Row Operations
Every row reduction algorithm — Gaussian elimination, Gauss-Jordan, LU decomposition — is built from three elementary row operations. In panchi, these are first-class objects, not implementation details.
The three operations
RowSwap — swap two rows:
from panchi.algorithms import RowSwap
import panchi as pan
m = pan.Matrix([[1, 2], [3, 4], [5, 6]])
op = RowSwap(0, 2)
print(op.apply(m))
# [[5, 6],
# [3, 4],
# [1, 2]]
RowScale — multiply a row by a non-zero scalar:
from panchi.algorithms import RowScale
op = RowScale(1, 3)
print(op.apply(m))
# [[1, 2],
# [9, 12],
# [5, 6]]
RowAdd — add a scalar multiple of one row to another:
from panchi.algorithms import RowAdd
m = pan.Matrix([[1, 2], [3, 4]])
op = RowAdd(target=1, source=0, scalar=-3)
print(op.apply(m))
# [[1, 2],
# [0, -2]]
This is the core step of Gaussian elimination: choosing a scalar that zeroes out an entry below the pivot.
Elementary matrices
Each row operation corresponds to an elementary matrix — the identity matrix with the operation applied to it.
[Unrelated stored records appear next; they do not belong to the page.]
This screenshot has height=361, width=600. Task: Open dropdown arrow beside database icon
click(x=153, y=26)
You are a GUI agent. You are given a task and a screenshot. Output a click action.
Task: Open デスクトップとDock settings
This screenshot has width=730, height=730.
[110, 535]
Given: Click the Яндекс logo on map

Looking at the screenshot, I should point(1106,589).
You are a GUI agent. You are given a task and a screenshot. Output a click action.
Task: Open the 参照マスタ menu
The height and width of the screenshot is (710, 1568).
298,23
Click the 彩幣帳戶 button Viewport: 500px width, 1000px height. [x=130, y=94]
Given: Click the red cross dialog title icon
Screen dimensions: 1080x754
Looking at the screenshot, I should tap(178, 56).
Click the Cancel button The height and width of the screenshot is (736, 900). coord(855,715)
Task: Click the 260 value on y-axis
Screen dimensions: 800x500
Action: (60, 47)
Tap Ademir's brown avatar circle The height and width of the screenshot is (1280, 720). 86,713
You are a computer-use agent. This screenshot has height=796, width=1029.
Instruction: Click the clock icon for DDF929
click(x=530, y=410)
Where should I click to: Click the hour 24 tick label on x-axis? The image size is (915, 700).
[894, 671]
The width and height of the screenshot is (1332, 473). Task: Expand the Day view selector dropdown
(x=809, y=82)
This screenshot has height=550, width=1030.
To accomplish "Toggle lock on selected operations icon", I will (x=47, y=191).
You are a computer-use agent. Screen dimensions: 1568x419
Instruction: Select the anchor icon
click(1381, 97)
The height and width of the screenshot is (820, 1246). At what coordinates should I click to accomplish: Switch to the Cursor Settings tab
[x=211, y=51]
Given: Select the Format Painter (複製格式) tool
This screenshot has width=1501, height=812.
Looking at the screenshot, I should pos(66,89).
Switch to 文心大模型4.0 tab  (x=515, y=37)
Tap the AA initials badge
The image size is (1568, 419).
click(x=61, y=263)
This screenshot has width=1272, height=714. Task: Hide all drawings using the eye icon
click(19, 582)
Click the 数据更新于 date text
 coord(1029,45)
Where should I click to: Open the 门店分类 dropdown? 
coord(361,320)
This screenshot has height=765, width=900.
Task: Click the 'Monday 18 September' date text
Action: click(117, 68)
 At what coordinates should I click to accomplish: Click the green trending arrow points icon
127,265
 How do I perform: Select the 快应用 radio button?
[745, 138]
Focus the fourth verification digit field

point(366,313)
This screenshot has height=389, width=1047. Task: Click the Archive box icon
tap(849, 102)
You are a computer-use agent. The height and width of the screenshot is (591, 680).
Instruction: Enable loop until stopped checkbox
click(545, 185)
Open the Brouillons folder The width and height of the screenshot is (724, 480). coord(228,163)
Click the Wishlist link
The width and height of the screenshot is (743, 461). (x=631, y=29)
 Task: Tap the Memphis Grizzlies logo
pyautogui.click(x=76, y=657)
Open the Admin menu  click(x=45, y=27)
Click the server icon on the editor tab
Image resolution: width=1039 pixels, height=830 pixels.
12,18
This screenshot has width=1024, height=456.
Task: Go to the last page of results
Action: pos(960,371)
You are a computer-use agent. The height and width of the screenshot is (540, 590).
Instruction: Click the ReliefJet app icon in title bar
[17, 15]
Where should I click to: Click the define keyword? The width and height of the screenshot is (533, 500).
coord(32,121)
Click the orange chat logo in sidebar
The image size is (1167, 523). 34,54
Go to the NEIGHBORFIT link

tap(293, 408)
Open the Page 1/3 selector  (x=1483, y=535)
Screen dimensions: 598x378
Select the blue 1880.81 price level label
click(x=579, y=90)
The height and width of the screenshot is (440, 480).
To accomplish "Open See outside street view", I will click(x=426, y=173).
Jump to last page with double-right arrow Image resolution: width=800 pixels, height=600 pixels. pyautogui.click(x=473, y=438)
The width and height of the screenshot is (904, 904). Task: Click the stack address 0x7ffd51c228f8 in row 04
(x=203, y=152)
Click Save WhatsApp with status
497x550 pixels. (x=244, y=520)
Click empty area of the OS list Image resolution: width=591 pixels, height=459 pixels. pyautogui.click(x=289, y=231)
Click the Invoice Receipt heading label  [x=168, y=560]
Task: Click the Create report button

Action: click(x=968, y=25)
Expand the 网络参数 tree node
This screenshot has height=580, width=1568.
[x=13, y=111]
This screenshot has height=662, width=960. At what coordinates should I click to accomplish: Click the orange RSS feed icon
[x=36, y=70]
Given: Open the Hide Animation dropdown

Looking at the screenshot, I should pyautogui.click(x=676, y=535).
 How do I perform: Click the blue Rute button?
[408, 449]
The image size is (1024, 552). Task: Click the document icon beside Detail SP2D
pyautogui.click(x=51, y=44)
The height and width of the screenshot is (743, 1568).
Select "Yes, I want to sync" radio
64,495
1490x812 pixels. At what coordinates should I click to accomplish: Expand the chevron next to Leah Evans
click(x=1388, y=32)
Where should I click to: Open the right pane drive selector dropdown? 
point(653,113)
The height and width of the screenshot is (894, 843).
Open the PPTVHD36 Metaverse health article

Multiplying a matrix on the left by an elementary matrix performs the row operation:
op = RowSwap(0, 1)
E = op.elementary_matrix(2)
print(E)
# [[0, 1],
# [1, 0]]
assert op.apply(m) == E @ m
This connection between row operations and matrix multiplication is a core idea in linear algebra, and panchi makes it explicit.
Inverses
Every row operation has an inverse that undoes it:
op = RowAdd(target=1, source=0, scalar=-3)
inv = op.inverse()
# RowAdd(target=1, source=0, scalar=3)
assert inv.apply(op.apply(m)) == m
Inverses are used internally when building the L matrix in LU decomposition.
String representation
Operations print in standard mathematical notation:
print(RowSwap(0, 2)) # R0 <-> R2
print(RowScale(1, 3)) # R1 -> 3 * R1
print(RowAdd(1, 0, -3)) # R1 -> R1 + (-3) * R0
This makes the step-by-step output from ref() and rref() readable without any translation.